Dataset excerpt
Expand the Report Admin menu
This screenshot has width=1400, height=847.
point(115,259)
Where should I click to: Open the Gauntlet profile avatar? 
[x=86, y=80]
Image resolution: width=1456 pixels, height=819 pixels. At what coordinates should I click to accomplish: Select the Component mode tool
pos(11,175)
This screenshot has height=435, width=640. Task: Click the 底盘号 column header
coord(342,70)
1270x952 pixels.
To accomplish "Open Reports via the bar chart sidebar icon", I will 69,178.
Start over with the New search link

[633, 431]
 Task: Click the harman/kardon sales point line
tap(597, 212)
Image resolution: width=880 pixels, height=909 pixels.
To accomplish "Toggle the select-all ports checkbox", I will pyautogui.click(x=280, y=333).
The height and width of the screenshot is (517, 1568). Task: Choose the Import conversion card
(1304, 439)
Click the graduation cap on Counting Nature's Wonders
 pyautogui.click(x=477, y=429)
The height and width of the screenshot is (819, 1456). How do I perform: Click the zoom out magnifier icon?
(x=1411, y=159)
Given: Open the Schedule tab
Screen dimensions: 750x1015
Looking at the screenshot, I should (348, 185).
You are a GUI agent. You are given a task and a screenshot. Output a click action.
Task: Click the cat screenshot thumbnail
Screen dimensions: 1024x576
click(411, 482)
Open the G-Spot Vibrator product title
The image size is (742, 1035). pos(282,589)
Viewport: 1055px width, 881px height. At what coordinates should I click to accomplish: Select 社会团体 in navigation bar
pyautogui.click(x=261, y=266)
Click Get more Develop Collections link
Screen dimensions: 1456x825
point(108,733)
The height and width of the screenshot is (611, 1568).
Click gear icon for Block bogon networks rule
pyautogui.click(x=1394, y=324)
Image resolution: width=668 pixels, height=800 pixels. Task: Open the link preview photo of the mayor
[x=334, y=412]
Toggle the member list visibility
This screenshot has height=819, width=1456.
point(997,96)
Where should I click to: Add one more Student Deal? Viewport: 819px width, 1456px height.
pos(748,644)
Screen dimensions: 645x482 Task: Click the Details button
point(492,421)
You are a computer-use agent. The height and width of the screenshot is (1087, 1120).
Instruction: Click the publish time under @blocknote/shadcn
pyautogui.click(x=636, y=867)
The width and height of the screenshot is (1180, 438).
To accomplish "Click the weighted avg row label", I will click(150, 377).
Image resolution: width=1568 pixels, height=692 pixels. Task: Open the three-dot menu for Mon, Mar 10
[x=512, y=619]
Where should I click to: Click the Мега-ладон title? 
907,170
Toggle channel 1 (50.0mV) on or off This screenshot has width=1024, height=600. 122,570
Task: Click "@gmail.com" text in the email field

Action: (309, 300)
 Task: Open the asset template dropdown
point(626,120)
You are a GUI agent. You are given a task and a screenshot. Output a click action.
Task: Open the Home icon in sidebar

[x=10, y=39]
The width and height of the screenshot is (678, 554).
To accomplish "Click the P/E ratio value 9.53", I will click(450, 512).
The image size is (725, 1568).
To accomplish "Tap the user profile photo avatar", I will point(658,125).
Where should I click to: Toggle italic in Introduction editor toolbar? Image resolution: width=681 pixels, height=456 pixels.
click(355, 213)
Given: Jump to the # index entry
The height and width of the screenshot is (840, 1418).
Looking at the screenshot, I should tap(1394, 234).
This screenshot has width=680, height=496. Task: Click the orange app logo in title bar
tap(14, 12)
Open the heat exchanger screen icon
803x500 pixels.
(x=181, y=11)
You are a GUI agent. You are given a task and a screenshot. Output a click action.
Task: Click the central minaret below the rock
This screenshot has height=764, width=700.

#### PROBLEM REQUIREMENTS:
Rewrite the listing above as a numbered list with one line per item, and leave out the blank lines.

#### TASK ANSWER:
1. Expand the Report Admin menu
2. This screenshot has width=1400, height=847.
3. point(115,259)
4. Where should I click to: Open the Gauntlet profile avatar? 
5. [x=86, y=80]
6. Image resolution: width=1456 pixels, height=819 pixels. At what coordinates should I click to accomplish: Select the Component mode tool
7. pos(11,175)
8. This screenshot has height=435, width=640. Task: Click the 底盘号 column header
9. coord(342,70)
10. 1270x952 pixels.
11. To accomplish "Open Reports via the bar chart sidebar icon", I will 69,178.
12. Start over with the New search link
13. [633, 431]
14.  Task: Click the harman/kardon sales point line
15. tap(597, 212)
16. Image resolution: width=880 pixels, height=909 pixels.
17. To accomplish "Toggle the select-all ports checkbox", I will pyautogui.click(x=280, y=333).
18. The height and width of the screenshot is (517, 1568). Task: Choose the Import conversion card
19. (1304, 439)
20. Click the graduation cap on Counting Nature's Wonders
21.  pyautogui.click(x=477, y=429)
22. The height and width of the screenshot is (819, 1456). How do I perform: Click the zoom out magnifier icon?
23. (x=1411, y=159)
24. Given: Open the Schedule tab
25. Screen dimensions: 750x1015
26. Looking at the screenshot, I should (348, 185).
27. You are a GUI agent. You are given a task and a screenshot. Output a click action.
28. Task: Click the cat screenshot thumbnail
29. Screen dimensions: 1024x576
30. click(411, 482)
31. Open the G-Spot Vibrator product title
32. The image size is (742, 1035). pos(282,589)
33. Viewport: 1055px width, 881px height. At what coordinates should I click to accomplish: Select 社会团体 in navigation bar
34. pyautogui.click(x=261, y=266)
35. Click Get more Develop Collections link
36. Screen dimensions: 1456x825
37. point(108,733)
38. The height and width of the screenshot is (611, 1568).
39. Click gear icon for Block bogon networks rule
40. pyautogui.click(x=1394, y=324)
41. Image resolution: width=668 pixels, height=800 pixels. Task: Open the link preview photo of the mayor
42. [x=334, y=412]
43. Toggle the member list visibility
44. This screenshot has height=819, width=1456.
45. point(997,96)
46. Where should I click to: Add one more Student Deal? Viewport: 819px width, 1456px height.
47. pos(748,644)
48. Screen dimensions: 645x482 Task: Click the Details button
49. point(492,421)
50. You are a computer-use agent. The height and width of the screenshot is (1087, 1120).
51. Instruction: Click the publish time under @blocknote/shadcn
52. pyautogui.click(x=636, y=867)
53. The width and height of the screenshot is (1180, 438).
54. To accomplish "Click the weighted avg row label", I will click(150, 377).
55. Image resolution: width=1568 pixels, height=692 pixels. Task: Open the three-dot menu for Mon, Mar 10
56. [x=512, y=619]
57. Where should I click to: Click the Мега-ладон title? 
58. 907,170
59. Toggle channel 1 (50.0mV) on or off This screenshot has width=1024, height=600. 122,570
60. Task: Click "@gmail.com" text in the email field
61. Action: (309, 300)
62.  Task: Open the asset template dropdown
63. point(626,120)
64. You are a GUI agent. You are given a task and a screenshot. Output a click action.
65. Task: Open the Home icon in sidebar
66. [x=10, y=39]
67. The width and height of the screenshot is (678, 554).
68. To accomplish "Click the P/E ratio value 9.53", I will click(450, 512).
69. The image size is (725, 1568).
70. To accomplish "Tap the user profile photo avatar", I will point(658,125).
71. Where should I click to: Toggle italic in Introduction editor toolbar? Image resolution: width=681 pixels, height=456 pixels.
72. click(355, 213)
73. Given: Jump to the # index entry
74. The height and width of the screenshot is (840, 1418).
75. Looking at the screenshot, I should tap(1394, 234).
76. This screenshot has width=680, height=496. Task: Click the orange app logo in title bar
77. tap(14, 12)
78. Open the heat exchanger screen icon
79. 803x500 pixels.
80. (x=181, y=11)
81. You are a GUI agent. You are given a task and a screenshot. Output a click action.
82. Task: Click the central minaret below the rock
83. This screenshot has height=764, width=700.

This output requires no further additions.